Fake News: MMR Vaccines Cause Autism
The Fake News: In 1998, British gastroenterologist Andrew Wakefield, along with 12 co-authors, published a study in the medical journal The Lancet that claimed the mandatory measles-mumps-rubella (MMR) vaccine could lead to autism when given to children under the age of two.
The Aftermath: Wakefield lost his license in 2010 after the study was debunked and retracted, but the damage was done: Seymour said vaccination rates in the U.S. and Great Britain plummeted once news outlets reported on the study. “We were able to trace [the U.S. measles outbreak in 2014], in part, to parents who found scary misinformation on the Internet and opted not to vaccinate their children,” she said.
The Facts: Many peer-reviewed journals, including the New England Journal of Medicine, have been unable to find any link between MMR vaccines and autism. While the cause of autism is still unknown, experts suggest that it comes from a combination of genetic and environmental factors.
This Canadian charity rallies assistance for South Asian families affected by autism.

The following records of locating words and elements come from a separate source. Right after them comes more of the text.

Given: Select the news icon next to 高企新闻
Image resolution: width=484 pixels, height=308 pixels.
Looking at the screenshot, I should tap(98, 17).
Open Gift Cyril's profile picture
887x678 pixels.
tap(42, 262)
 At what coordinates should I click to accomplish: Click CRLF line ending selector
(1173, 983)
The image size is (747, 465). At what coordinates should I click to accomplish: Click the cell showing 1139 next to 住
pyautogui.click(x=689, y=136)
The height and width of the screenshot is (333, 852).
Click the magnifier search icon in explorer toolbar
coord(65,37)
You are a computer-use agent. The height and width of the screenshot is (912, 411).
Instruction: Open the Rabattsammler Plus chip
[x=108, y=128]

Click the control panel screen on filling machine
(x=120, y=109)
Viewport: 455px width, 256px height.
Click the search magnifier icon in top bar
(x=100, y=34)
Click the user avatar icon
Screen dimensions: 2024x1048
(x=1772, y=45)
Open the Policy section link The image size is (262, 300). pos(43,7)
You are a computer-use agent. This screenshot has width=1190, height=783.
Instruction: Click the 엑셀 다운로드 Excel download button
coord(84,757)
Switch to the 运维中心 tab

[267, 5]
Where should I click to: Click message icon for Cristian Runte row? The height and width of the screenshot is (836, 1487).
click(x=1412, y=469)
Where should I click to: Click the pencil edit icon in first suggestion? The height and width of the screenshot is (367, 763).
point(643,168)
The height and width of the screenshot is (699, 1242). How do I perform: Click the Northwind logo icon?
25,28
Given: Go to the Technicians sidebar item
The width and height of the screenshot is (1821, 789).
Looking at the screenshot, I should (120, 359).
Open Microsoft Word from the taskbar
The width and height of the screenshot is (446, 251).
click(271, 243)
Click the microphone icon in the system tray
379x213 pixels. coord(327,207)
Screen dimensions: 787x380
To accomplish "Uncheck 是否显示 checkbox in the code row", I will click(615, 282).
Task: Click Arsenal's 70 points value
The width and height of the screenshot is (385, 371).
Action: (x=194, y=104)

Fake News: Water Fluoridation Lowers IQ
The Fake News: In 2012, a group of Harvard researchers published a report that claimed children living in areas with highly fluoridated water had lower IQ scores than children living in low fluoride areas. The U.S. introduced fluoride to the public water system in the 1940s to prevent tooth decay.
The Aftermath: American media outlets began writing about the report in 2013, said Seymour. “The story of fluoride poisoning the next generation spread like wildfire,” she said. “We’ve seen advocacy groups and anti-fluoride groups balloon across the U.S. and the world, all working to end water fluoridation in their local communities.”
The Facts: All of the studies in the report investigated groundwater from China and Iran—two areas that have high levels of naturally occurring fluoride. Several of the studies also didn’t take into account other neurotoxins that can be found in public water systems, such as arsenic or lead.